======== MATERIAL SHOWN

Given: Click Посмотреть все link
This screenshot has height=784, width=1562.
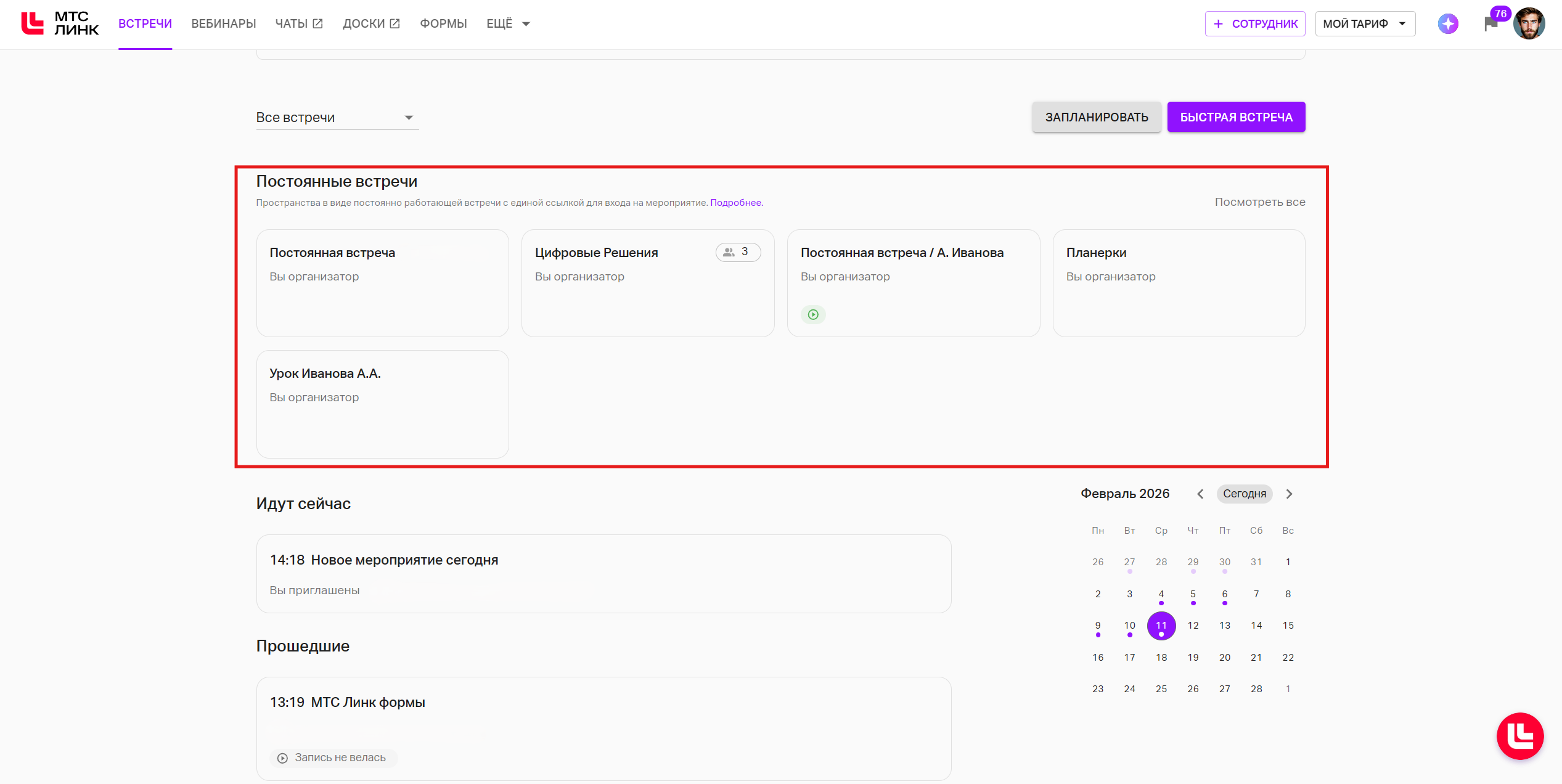Looking at the screenshot, I should click(1259, 202).
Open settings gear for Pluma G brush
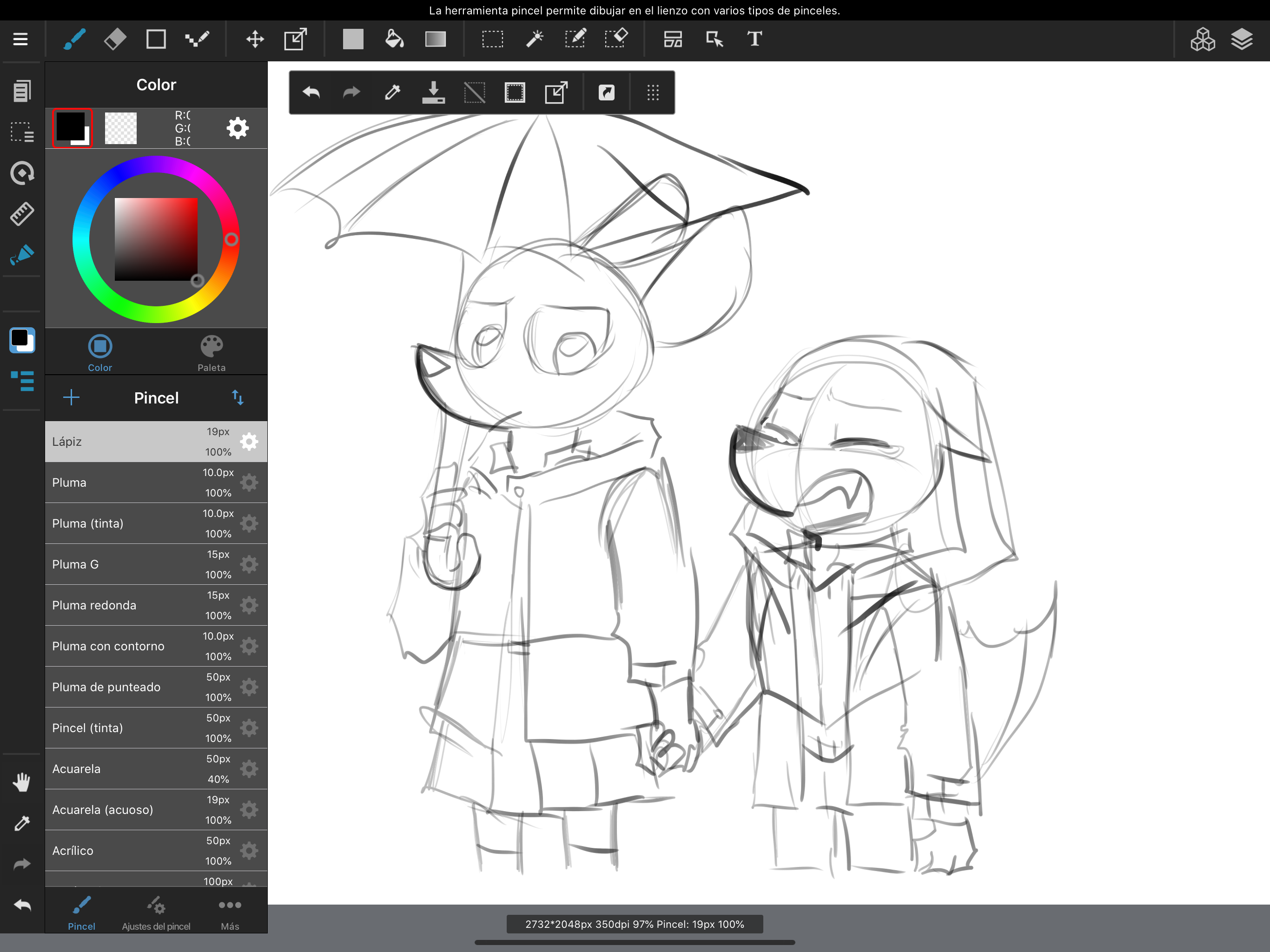Image resolution: width=1270 pixels, height=952 pixels. 249,564
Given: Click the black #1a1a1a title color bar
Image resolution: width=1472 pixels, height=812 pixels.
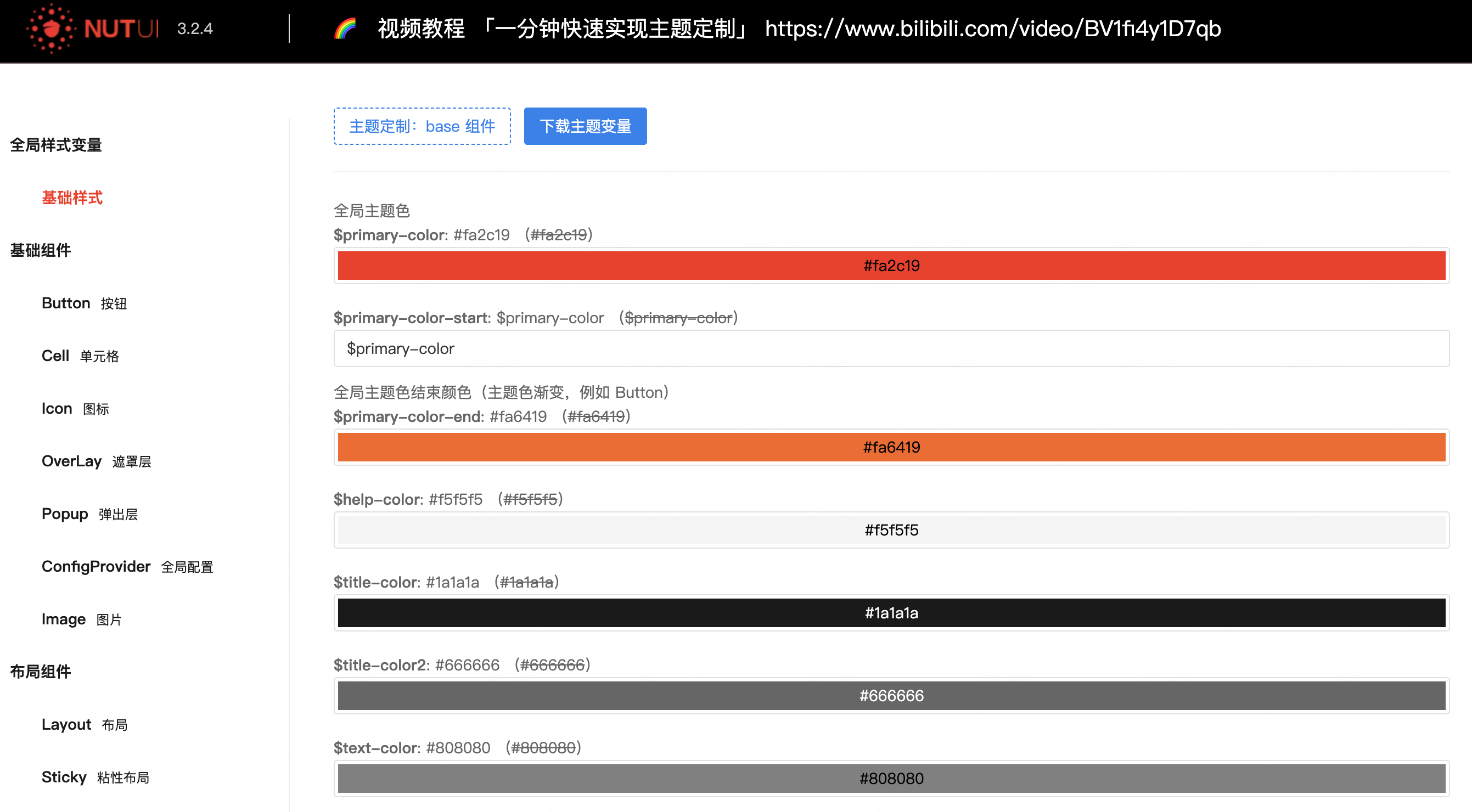Looking at the screenshot, I should pyautogui.click(x=891, y=613).
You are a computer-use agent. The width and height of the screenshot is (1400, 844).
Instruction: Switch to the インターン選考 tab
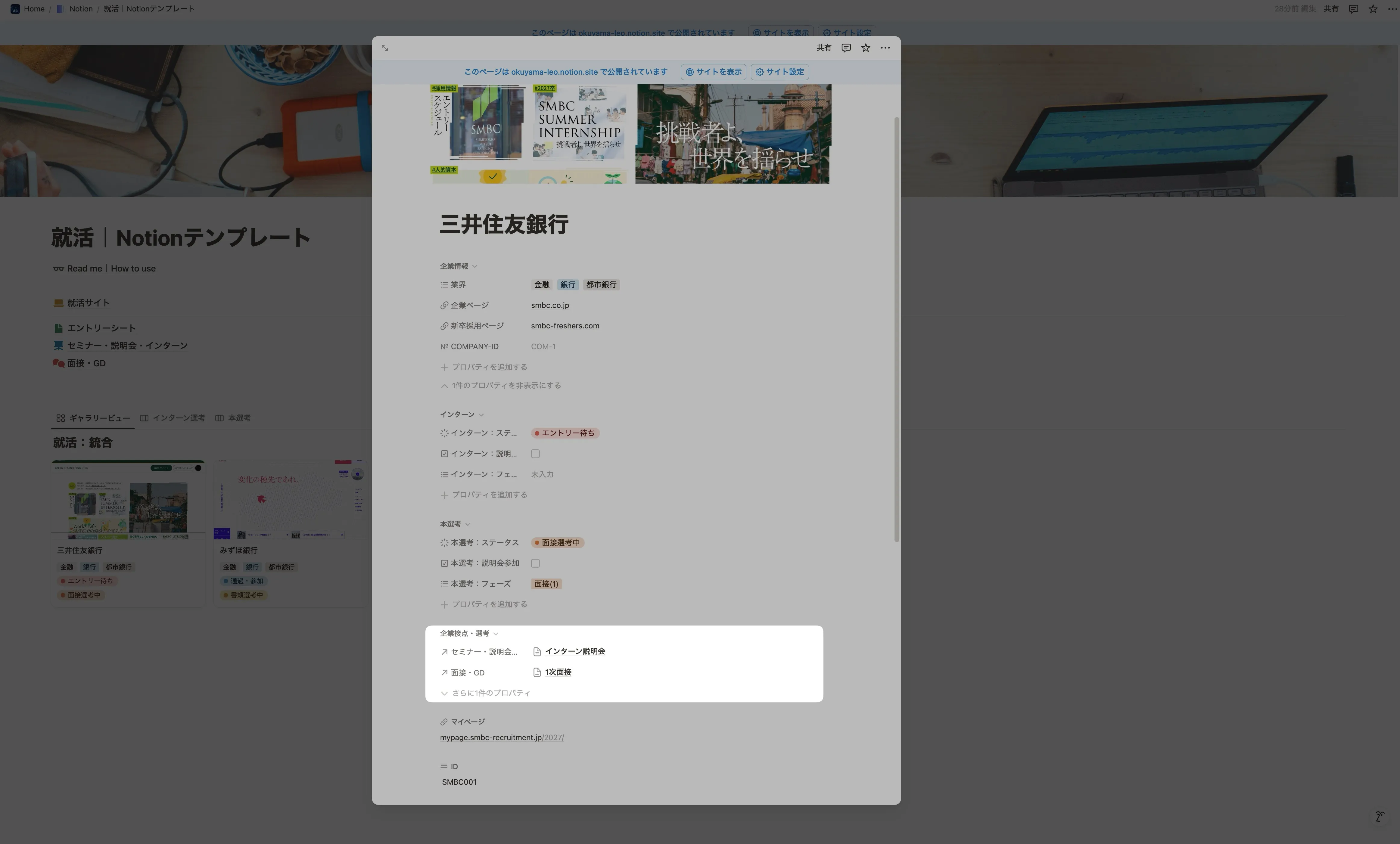click(179, 417)
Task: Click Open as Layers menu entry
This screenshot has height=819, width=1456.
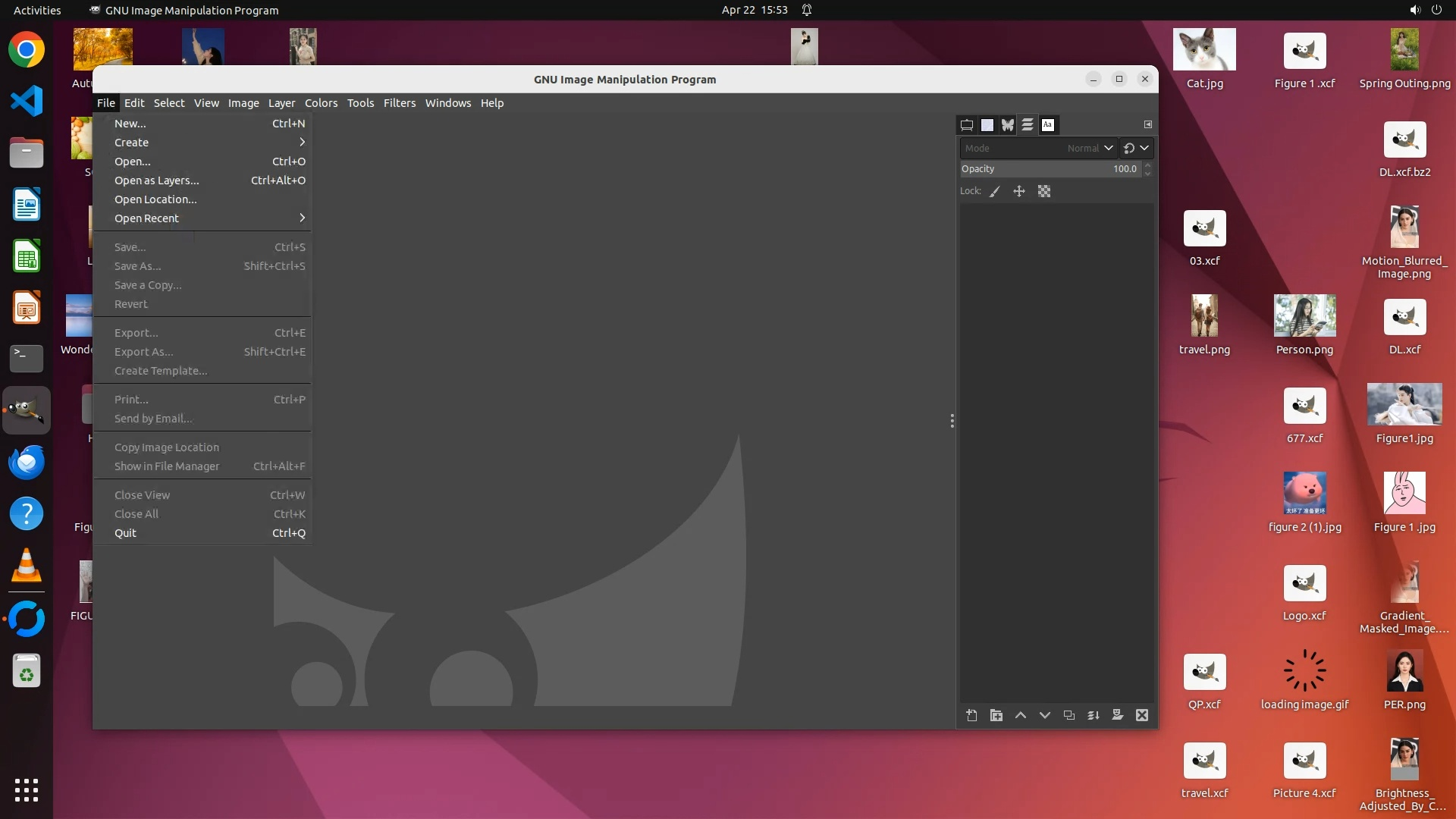Action: [157, 180]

================

- **EXERCISE BRIEF**
Emit the lines of the data above from the one containing "Instruction: Switch to the インターン選考 tab" through its final line, both endpoints included. Pictures do not belong in the output.

- **ANSWER SPACE**
Instruction: Switch to the インターン選考 tab
click(179, 417)
Task: Click Open as Layers menu entry
This screenshot has height=819, width=1456.
Action: [157, 180]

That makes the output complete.